For a nurse, it’s time to hire an attorney when:

  • You are unsure whether you have legal rights in a given situation;
  • You think your legal rights have been violated, and you have gone through your employer’s organizational system without a resolution;
  • You have been served with lawsuit papers;
  • Your state’s Board of Nursing has notified you that someone has filed a complaint against you;
  • You have been offered an employment agreement and want it reviewed before signing;
  • You have an employment agreement, and the other party isn’t following the terms of the contract;
  • You are aware that an employer is knowingly violating a law; or
  • You believe that a facility is compromising patient safety, and your efforts to work within the system to correct the problems have been ignored or rebuffed.

That is pretty direct.  Later, Carolyn gives some more direction on when you absolutely need an attorney and how to hire one -

Nurses should always get an attorney when:

  • Served with lawsuit papers; or
  • Notified by a Board of Nursing that a complaint has been made, that the Board is investigating, and that the investigator wants to speak with the nurse.

In some instances, an in-house attorney for the hospital may be a first option. For example, if a nurse is asked to perform tasks that are contrary to his or her religious beliefs, in-house counsel may be able to review the applicable law and settle the matter internally. Moreover, if a nurse is served with lawsuit papers for a case in which he or she was involved as an employee of a facility, the facility’s attorney may handle the defense. However, in cases for which multiple defendants at the same facility are named, the nurse may be wise to get his or her own attorney, who will look after the nurse’s interests.

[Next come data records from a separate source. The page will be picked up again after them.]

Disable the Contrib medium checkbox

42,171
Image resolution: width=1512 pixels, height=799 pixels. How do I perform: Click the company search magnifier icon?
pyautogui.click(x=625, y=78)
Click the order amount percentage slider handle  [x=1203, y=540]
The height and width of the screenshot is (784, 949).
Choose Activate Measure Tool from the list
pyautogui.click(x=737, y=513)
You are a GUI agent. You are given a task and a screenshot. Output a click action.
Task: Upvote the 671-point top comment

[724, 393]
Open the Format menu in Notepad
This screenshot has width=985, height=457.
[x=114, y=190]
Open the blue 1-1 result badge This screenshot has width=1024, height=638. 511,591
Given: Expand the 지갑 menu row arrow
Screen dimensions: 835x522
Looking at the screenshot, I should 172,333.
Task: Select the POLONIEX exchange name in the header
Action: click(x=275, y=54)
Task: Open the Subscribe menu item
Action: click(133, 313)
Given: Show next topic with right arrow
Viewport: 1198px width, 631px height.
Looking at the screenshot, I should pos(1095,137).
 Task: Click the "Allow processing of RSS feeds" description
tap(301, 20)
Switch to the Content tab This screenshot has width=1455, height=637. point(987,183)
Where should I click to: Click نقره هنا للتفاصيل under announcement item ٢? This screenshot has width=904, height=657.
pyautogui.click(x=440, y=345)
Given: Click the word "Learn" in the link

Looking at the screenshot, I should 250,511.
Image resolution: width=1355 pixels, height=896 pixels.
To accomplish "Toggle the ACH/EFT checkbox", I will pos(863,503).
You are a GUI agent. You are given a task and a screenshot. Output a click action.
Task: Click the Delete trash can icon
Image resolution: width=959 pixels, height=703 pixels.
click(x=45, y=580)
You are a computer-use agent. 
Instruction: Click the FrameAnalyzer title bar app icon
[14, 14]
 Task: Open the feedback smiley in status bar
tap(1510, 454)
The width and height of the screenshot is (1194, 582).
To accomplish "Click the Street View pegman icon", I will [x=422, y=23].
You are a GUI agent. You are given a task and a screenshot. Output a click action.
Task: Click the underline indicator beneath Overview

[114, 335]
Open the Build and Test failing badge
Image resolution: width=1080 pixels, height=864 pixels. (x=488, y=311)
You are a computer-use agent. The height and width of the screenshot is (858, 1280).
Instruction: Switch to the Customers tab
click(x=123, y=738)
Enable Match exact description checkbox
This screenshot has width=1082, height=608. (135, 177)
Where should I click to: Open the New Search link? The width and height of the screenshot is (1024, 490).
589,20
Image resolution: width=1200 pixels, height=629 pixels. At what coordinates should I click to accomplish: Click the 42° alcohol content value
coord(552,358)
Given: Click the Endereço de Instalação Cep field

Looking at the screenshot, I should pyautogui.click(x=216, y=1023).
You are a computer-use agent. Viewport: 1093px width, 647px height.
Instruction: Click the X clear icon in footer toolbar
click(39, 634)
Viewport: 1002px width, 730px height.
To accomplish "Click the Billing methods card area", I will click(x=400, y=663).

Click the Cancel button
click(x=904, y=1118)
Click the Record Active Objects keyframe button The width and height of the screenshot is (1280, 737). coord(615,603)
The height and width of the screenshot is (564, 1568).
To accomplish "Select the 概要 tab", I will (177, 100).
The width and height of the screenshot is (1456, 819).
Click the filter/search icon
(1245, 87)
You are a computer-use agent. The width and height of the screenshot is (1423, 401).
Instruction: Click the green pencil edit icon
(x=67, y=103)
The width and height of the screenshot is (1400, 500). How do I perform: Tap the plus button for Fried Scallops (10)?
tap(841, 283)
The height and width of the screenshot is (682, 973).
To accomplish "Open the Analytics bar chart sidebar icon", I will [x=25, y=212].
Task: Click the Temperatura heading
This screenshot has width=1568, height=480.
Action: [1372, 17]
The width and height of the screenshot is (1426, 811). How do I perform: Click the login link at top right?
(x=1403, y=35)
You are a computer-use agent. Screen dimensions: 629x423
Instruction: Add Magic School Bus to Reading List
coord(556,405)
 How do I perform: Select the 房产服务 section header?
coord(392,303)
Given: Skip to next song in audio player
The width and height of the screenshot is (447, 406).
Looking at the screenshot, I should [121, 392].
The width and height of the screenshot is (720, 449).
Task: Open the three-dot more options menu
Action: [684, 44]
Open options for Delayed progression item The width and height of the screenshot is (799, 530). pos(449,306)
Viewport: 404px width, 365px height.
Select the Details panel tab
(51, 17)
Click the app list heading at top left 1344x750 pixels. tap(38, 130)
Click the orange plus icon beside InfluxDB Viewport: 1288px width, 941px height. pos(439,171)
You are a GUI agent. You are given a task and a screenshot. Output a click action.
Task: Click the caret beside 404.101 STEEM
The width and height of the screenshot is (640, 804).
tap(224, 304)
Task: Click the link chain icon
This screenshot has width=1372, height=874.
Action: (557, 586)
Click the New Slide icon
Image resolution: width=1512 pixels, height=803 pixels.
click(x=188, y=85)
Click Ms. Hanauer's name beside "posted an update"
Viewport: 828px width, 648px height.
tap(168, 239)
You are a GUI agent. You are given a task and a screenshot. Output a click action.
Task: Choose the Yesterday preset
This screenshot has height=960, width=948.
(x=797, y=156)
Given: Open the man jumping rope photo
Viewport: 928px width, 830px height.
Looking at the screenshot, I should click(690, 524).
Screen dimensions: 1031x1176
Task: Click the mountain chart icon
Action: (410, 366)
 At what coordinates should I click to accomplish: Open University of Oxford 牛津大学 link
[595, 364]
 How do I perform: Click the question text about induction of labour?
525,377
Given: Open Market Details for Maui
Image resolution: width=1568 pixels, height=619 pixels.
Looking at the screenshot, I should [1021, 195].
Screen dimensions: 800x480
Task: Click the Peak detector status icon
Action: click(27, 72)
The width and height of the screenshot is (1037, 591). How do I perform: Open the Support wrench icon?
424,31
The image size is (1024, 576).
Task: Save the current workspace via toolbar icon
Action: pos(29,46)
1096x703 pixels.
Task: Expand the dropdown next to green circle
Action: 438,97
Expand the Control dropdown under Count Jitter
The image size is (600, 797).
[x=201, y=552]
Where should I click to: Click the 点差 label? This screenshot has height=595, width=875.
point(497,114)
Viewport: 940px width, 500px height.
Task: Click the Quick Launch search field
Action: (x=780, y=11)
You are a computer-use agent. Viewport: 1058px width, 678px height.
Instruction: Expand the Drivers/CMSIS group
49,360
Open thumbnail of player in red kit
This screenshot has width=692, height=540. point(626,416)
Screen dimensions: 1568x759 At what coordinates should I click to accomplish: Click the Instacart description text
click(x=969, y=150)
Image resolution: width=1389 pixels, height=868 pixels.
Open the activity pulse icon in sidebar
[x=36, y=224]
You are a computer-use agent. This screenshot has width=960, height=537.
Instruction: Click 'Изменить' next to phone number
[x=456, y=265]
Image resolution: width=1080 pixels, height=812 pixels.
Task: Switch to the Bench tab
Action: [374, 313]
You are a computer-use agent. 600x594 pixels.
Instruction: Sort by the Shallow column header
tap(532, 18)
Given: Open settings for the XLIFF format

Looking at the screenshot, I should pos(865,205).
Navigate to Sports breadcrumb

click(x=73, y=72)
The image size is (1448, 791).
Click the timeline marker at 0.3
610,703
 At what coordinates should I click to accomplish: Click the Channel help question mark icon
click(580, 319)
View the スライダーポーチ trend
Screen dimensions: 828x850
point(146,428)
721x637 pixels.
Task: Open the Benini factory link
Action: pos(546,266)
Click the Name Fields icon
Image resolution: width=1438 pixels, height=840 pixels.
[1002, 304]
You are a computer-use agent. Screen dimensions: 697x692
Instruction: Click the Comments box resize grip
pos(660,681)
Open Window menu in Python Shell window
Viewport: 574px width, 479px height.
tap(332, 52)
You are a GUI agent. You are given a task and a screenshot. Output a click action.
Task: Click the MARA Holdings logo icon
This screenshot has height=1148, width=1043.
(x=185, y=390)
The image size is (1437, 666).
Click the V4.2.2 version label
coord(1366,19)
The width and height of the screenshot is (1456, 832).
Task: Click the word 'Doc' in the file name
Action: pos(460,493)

What kind of attorney do I need? Attorneys are expensive, generally charging $150 to $600 an hour. An attorney’s experience in the subject matter is very important. An attorney who charges $400 an hour but can give the advice that is needed in 15 minutes is going to be a more economical choice than an attorney who charges $150 an hour but needs to spend 3 hours sorting out the law on nurses, hospitals, or employer/employee disputes. So, hire an employment lawyer for employment issues, a nurse-attorney for Board of Nursing issues, and an attorney with experience in whistle-blower cases, if that is the issue.

Internet searches and referral from nursing organizations are 2 ways to start the search for an attorney. If you have the name of an attorney who sounds appropriate, call or e-mail with a brief description of your problem, so that you and the attorney can determine whether he or she is a good match.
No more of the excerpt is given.